Collected data
┄┄┄┄┄┄┄┄┄┄
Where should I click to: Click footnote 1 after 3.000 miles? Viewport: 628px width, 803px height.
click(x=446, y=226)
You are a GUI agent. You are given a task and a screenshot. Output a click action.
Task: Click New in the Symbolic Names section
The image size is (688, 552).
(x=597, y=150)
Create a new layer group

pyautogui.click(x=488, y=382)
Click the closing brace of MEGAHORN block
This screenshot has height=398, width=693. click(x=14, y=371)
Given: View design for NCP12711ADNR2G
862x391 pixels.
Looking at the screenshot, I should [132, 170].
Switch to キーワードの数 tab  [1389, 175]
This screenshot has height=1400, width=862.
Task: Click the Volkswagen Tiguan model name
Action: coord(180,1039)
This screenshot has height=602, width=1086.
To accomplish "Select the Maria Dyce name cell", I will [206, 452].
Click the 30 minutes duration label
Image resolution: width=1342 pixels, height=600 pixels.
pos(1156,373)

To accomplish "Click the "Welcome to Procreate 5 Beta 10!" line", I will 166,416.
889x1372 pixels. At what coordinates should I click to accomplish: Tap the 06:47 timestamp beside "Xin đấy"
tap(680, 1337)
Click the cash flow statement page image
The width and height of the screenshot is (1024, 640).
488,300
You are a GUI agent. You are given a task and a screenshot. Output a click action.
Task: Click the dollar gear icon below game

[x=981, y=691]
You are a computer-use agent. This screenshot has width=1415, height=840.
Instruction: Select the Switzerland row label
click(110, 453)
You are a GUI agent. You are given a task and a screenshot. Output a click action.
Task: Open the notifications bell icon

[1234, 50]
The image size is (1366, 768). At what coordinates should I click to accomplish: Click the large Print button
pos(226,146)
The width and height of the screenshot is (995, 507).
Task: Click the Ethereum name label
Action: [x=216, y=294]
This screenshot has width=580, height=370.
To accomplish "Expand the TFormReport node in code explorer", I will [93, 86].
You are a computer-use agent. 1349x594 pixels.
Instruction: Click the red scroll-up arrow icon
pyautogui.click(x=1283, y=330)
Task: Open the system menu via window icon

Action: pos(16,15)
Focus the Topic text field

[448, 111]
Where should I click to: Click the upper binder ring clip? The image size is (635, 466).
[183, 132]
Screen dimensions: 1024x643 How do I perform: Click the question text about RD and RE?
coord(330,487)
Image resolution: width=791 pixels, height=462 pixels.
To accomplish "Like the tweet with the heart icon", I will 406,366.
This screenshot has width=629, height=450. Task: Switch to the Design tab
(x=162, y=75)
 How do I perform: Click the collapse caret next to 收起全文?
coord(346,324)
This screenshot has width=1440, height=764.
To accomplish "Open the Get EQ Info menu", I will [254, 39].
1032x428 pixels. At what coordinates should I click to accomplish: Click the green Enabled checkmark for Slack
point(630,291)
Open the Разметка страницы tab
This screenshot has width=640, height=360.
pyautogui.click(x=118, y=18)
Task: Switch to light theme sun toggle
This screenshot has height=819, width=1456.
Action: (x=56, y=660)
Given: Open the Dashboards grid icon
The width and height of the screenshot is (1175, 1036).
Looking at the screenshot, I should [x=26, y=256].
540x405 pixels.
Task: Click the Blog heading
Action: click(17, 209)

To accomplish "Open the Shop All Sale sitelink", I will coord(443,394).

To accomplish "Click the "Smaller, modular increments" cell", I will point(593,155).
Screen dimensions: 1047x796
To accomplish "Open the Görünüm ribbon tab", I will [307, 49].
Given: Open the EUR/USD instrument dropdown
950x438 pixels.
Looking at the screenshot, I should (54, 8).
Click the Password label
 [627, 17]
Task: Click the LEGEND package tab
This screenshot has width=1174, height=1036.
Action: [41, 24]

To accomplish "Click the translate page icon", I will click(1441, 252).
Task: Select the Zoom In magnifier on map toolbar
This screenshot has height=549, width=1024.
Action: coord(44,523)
┄┄┄┄┄┄┄┄┄┄
__Work required__:
Check the records above and copy each line that has the string "computer".

__Worked solution__:
You are a computer-use agent. This screenshot has width=1415, height=840.
You are a computer-use agent. 1349x594 pixels.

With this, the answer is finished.